So it’s understandable that the scrutiny of analysis is as white-hot as it’s ever been, and perhaps that’s a good thing. At least people care about ratings, which is more than can be said for the balance of the media landscape these days. Traditional television is consumed across multiple screens, heavily time-shifted and, at least as Nielsen is currently constructed, virtually impossible to accurately measure on a timely basis. So to NBCU’s credit, the efforts of ex-Nielsen exec Kelly Abcarian to spearhead a measurement approach incorporating multiple yardsticks from over 70 companies is both timely and necessary. And thanks to seasoned, intelligent veteran writers like The Hollywood Reporter’s Rick Porter, more measured and fair summaries are available for those who are smart enough to find them. If you click below, I’ll save you the trouble of finding it.
The gist of Porter’s recap is that while percentage drops versus historic benchmarks are alarming in the context of the rapid evolution of the media landscape they are consistent with the rate or erosion and fractionization the industry is seeing in general. NBC utilizes a “Frankenmetric” called Total Audience Delivery, a concept initially introduced by its former research czar Alan Wurtzel\ when they began to spread its coverage across multiple networks and platforms in multiple languages during the previous decade. TAD combines Nielsen data with digital data from Adobe Analytics. It also accounts for the concept of reach versus average audience, putting television audience measurement on a level playing field with digital and one especially crucial to an event largely being conducted in real time in the dead of night. The Porter piece uses the TAD measures as its foundation, and immediately gives it more credence than many others out there.
For Peacock, a struggling SVOD service where specific data has otherwise been scarce, this has been a necessary shot in the arm. As NBC bragged in its own press release, it had already exceeded one billion minutes of aggregate viewing by Sunday, the fastest yet for any Winter Games in any digital iteration. Yes, this year there are more events available to more subscribers, plus a ton of free content to boot. Unlike the complex and inconvenient navigations of prior years’ Games, Peacock provides one-stop shopping for all things Olympics on whatever screen you may be consuming content on. Personally, while I have DirecTV and the streamlined three English language network plus enhanced coverage of the networks of NBCU I prefer the Peacock interface.
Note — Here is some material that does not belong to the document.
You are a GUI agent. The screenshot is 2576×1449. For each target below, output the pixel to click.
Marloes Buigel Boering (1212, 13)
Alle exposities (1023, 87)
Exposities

My focus group size of one notwithstanding, I have some degree of confidence it’s representative.
And Abcarian is also championing the concept of ROI as a barometer for success and thanks to the innovative team at iSpot concrete data is available to back her up. An advertiser cares far more about whether or not their message can be seen and how resonant it is when it is versus merely how many people see it. iSpot measures ad load and value far more accurately than many of its more entrenched competitors, one reason I championed it for Sony during my most recent corporate gig. Using iSpot data, NBCU reported that the opening weekend produced the following values for its advertising partners:
- Across Sunday’s primetime coverage, NBCU ran a 33% lower ad load than the other broadcast networks and delivered 241% more ad impressions per unit than the other three broadcast networks combined.
- For the third consecutive day, the Olympics took the #1 spot for ad impressions with a 24.2% share of voice – more than tripling the #2 show.
- 14.5 million people viewed the advertising pod immediately after Mikaela Shiffrin’s race at 8:40 p.m. ET.
In simpler Leblanguage, what this means is that the companies that will ultimately determine whether the $7.6B on the table is accounted for are running spots in a less cluttered environment with greater reach than almost anything else they can buy anywhere and that despite lower overall audience deliveries spots that run after a key event can generate significantly larger ones, thus justifying NBCU’s desire to charge more for them.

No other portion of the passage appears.